The research work of the Middle East Regional Cooperation program (MERC) grants is only a small part of the impact of this project. When the UCLA researchers traveled to the Middle East to work on the MERC projects, they also offered training, promoted service development, and built cooperation in the region. In addition, they created a broad series of training and professional education sessions in more than 10 sites in Israel from 1999–2005 and gave presentations at major Egyptian Universities and professional associations.
2004 Cairo Conference
UCLA ISAP promoted a 10-day conference in Cairo in October 2004 that brought together the largest ever group of professionals from major Egyptian universities and medical schools, private hospitals, the United Nations, the World Health Organization, the U.S. National Institute on Drug Abuse, and the Royal College of Psychiatry. In addition to ISAP faculty, including Drs. Rawson, David Farabee, and Tom Freese, as well as epidemiologist Beth Finnerty, the U.S. participants included Thomas McLellan, Ph.D., and Deni Carise, Ph.D., from the University of Pennsylvania, Frank Vocci, Ph.D., and Ahmed Elkashef, M.D., from the National Institute on Drug Abuse. An article from the United Nations Office on Drugs and Crime briefly reviews many of the presentations from this conference.
2005 Istanbul Conference
Another highlight was the Sept. 5–7, 2005, conference in Istanbul, Turkey, “Delivery Systems for Substance Abuse Treatment: An International Conference.” Substance abuse experts from 23 countries, including Iraq, Iran, Israel, Palestine, Afghanistan, Russia, and the United States, came together to talk about substance abuse problems in their countries and encourage regional teamwork to solve them. Many participants said that they would like to pursue professional cooperation based on discussions and contacts made at the conference.

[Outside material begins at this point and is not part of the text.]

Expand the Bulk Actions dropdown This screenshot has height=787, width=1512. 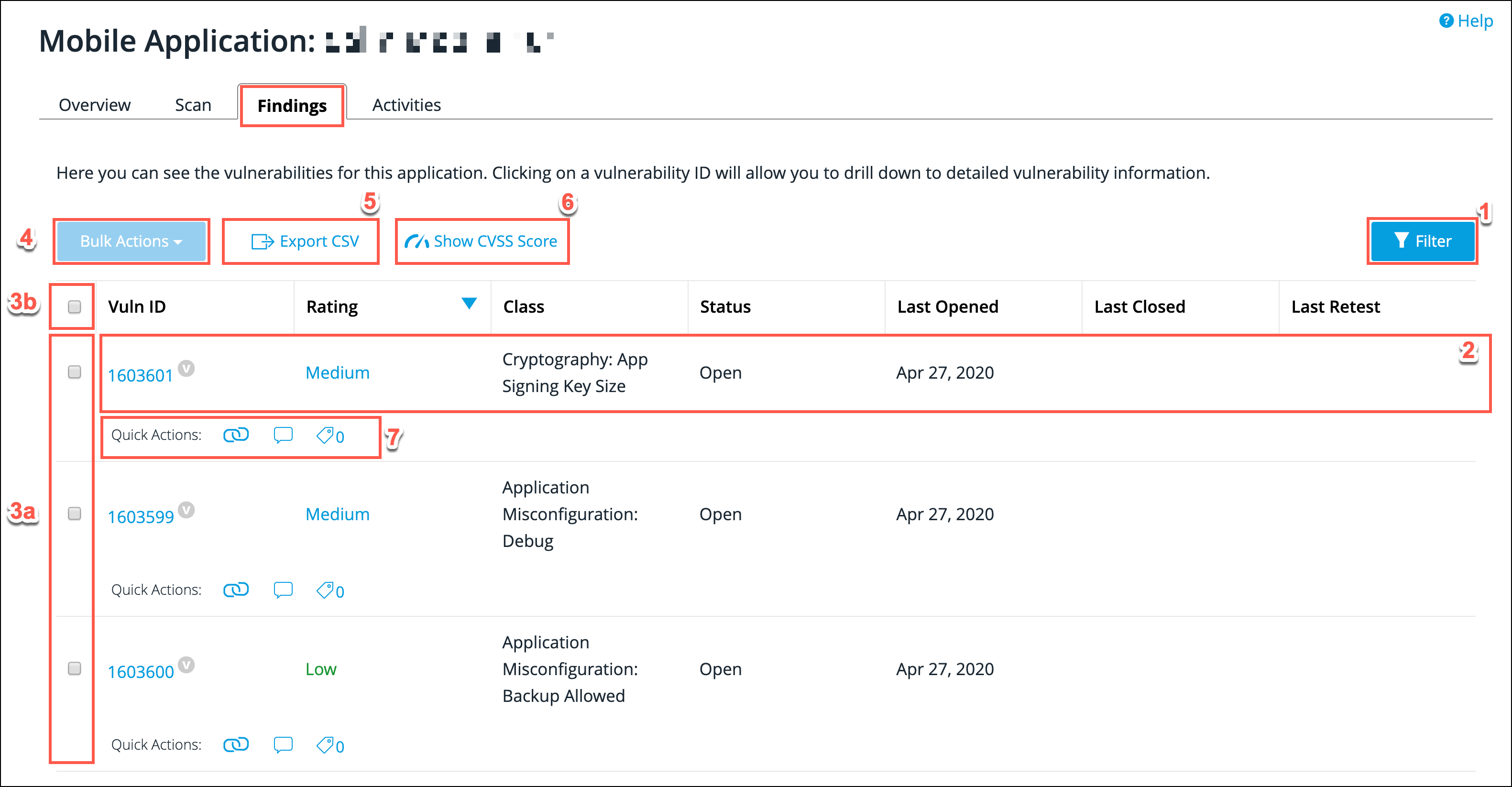click(131, 241)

The organization created by the MERC research grants has led to other training efforts in the Middle East. Training and service development sessions in Lebanon, Oman, and Saudi Arabia have also taken place since 2002 as a result of the MERC program.

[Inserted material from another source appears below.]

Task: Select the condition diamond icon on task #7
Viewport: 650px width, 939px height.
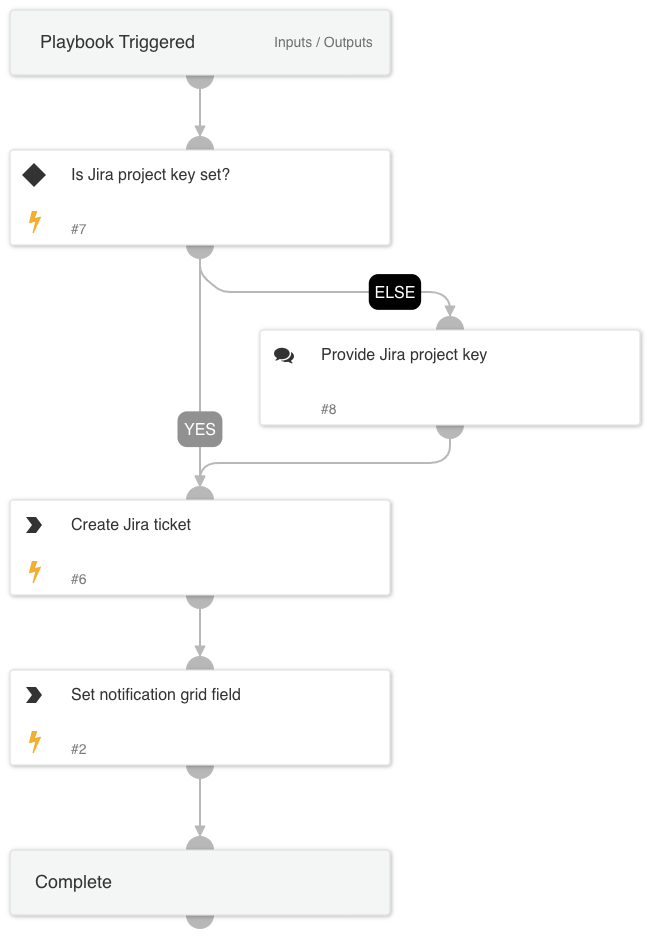Action: [x=34, y=174]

Potential Future Collaboration
Recently, a grant proposal for a joint researcher training program was sent to the National Institutes of Health (NIH) Fogarty Center to create a project between UCLA and the Cairo University School of Medicine. This project aims to create a long-term collaborative relationship between faculty at UCLA and the faculty of one of the most important medical schools in the Middle East.